* begin *
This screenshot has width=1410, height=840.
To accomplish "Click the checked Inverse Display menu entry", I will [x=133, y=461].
* end *
* begin *
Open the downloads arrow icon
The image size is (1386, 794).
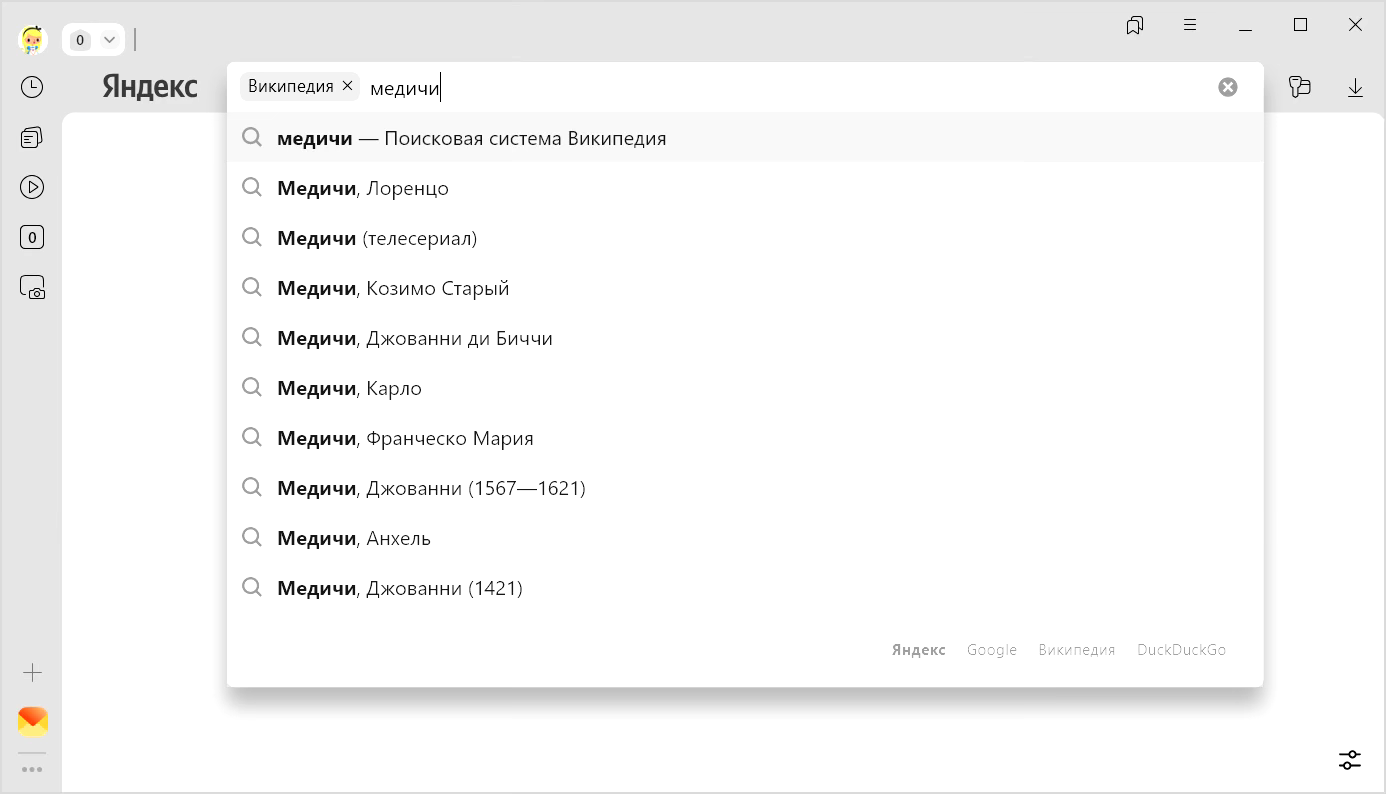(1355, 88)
* end *
- WORK TO DO -
Retype the data from the line containing "This screenshot has width=1410, height=840." through the line containing "will [x=133, y=461].", including both of those lines, without changing anything.

- SOLUTION -
This screenshot has width=1410, height=840.
To accomplish "Click the checked Inverse Display menu entry", I will [x=133, y=461].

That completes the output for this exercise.